A divorce from the USA is recongised here. The USA is hardly a third world state, although Ireland is a ultra right wing state that defends marriage in all its forms to the hilt. 

In the absence of a real answer, I think the best course of action is to go to Gretna Green and get married again.


----------



## pugwall (10 Feb 2009)

Hi MorrisDunn

There are a number of issues that need to be looked at here;

Frist; You signed a caution stating that everything you tell the registrar is true. You would have also signed a declaration of no impediment which states “ there is no impediment of kindred, alliance or any other lawful hindrance to the marriage” this implies that you are
-Not related 
-Free to marry and never been married before
-No other hindrance, so that you’re over 18 and there is no reason why you can’t marry your current partner.

So, the fact that you didn’t declare that you were divorced would be false information, this can result in the file being sent to the GRO (General Registrar Office) it will be then be up to the GRO to look at your case and can refer it to the Gardai. They will see if they can clear the divorce first and you will probably be let off with a caution.  

In relation to the American divorce and its recognition, any divorce that is granted outside the 26 counties must be checked by the GRO to establish that it is valid under Irish law. In relation to your case the divorce is based on domicile. This is the reason why the registrar would have looked for the ex spouse’s birth cert, in order for the American divorce to be recognised by the GRO your ex-spouse must be from the STATE that granted the divorce. (please note that if BOTH of you were American the divorce would be recognised in any case)

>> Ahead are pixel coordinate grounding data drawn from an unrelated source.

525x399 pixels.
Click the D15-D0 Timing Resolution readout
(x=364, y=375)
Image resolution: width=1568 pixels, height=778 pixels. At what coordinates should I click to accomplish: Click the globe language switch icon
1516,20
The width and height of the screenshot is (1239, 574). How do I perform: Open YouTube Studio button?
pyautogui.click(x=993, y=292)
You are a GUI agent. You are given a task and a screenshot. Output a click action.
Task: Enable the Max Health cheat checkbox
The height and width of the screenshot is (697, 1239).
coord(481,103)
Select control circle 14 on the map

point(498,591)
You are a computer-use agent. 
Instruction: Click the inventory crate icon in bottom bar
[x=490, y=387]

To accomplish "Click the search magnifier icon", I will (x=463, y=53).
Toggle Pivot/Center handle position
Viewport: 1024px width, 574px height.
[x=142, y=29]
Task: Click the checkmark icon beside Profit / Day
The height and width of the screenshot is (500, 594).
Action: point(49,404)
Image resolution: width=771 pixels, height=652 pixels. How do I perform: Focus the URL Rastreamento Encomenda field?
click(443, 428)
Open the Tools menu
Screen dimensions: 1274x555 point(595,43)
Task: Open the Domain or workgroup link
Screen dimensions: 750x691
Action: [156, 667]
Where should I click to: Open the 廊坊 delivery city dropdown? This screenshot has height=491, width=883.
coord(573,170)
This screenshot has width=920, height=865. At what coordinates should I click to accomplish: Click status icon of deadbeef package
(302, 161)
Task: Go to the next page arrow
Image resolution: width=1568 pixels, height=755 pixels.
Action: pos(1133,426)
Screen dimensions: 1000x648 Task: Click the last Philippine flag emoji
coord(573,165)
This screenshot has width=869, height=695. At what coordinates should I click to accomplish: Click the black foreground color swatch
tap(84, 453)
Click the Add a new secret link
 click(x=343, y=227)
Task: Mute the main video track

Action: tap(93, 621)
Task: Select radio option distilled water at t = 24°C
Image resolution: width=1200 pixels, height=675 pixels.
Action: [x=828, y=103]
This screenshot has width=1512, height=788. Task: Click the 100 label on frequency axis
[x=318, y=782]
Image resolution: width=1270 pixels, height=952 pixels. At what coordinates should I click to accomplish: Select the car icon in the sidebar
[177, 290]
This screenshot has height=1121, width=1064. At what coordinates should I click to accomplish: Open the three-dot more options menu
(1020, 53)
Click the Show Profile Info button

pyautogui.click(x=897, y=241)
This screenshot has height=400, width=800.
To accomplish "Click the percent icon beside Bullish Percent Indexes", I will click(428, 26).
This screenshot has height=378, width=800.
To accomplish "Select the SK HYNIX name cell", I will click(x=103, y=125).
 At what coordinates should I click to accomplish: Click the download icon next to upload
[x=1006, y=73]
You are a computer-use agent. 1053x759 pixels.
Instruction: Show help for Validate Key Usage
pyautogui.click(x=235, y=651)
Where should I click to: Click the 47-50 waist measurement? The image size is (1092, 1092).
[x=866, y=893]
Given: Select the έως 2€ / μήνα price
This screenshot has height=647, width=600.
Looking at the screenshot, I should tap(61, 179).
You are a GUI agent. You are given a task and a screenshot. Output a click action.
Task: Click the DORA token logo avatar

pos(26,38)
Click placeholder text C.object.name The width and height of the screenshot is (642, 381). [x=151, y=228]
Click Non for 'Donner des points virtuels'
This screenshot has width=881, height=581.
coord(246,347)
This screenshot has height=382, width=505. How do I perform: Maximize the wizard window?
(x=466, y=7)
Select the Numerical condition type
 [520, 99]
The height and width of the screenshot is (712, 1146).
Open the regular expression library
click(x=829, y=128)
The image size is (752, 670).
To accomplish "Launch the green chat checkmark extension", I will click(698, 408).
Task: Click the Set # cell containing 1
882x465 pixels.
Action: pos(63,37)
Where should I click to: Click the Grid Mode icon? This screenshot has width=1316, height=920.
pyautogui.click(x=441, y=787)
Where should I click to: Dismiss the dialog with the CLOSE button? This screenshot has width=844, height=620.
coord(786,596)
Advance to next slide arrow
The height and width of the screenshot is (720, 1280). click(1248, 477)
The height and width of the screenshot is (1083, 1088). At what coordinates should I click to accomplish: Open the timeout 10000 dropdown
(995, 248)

e.g. If you ex-spouse was born in the State of New York and your divorce was granted in Florida, due to domicile the GRO will not recognise the divorce.

You can prove ex-spouses birth place with any of the following
-Certified copy of Passport
-Original / Certified Birth Certificate 
-The US marriage certificates are very detailed and would state the place of birth of both parties on it.
-If you have any children their birth certificates may have the birth place of both parents.

Next step is to seek recognition of the foreign divorce through the Irish courts under the Family Law Act 1995 Section 29. 
The Family Law Office are based in Smithfield and they are very helpful in relation to issues like this their number is 01 8886810

Good Luck
Pugwall


----------



## bond-007 (10 Feb 2009)

> e.g. If you ex-spouse was born in the State of New York and your divorce was granted in Florida, due to domicile the GRO will not recognise the divorce.


People do move. A person could be born in one state and then move away for good even at a very young age. I don't see how that would be an issue. I would say that it would be matter for the courts. 

The OP could easily go the UK where the divorce would be recognised on production of the divorce decree without question of where the other spouse was born and marry again. Ireland would then have to recognise that marriage?


----------



## Carey (10 Feb 2009)

I agree with bond-007. It would be a farce not to recognise a divorce lawfully granted in the USA. Does that mean he is not married in the USA and still Married here? Pure madness.

I happen to have a US divorce, I live in the UK. My ex was born in California but she lived all her life in Oregon. Now the courts in California would not deal with any divorce request as neither party was resident there. So I had to use the Oregon courts. Now you are saying that because someone was born in a different state the divorce is not valid. That is madness. 

I would advise the OP to go to Las Vegas and get married there. They have will have no problems recognising your divorce. Ireland will have no choice but to accept the marriage afterwards.


----------



## Bronte (11 Feb 2009)

And in some parts of the world single sex partners can legally get married but that doesn't mean it's valid in Ireland.  Same for divorce, you have to be very careful that the Irish state recognises the validity of a foreign divorce or a foreign marriage for that matter.


----------



## bond-007 (11 Feb 2009)

They will recognise any marriage between a man and a woman provided the laws of the state where the marriage took place were complied with. That is a general catch all.


----------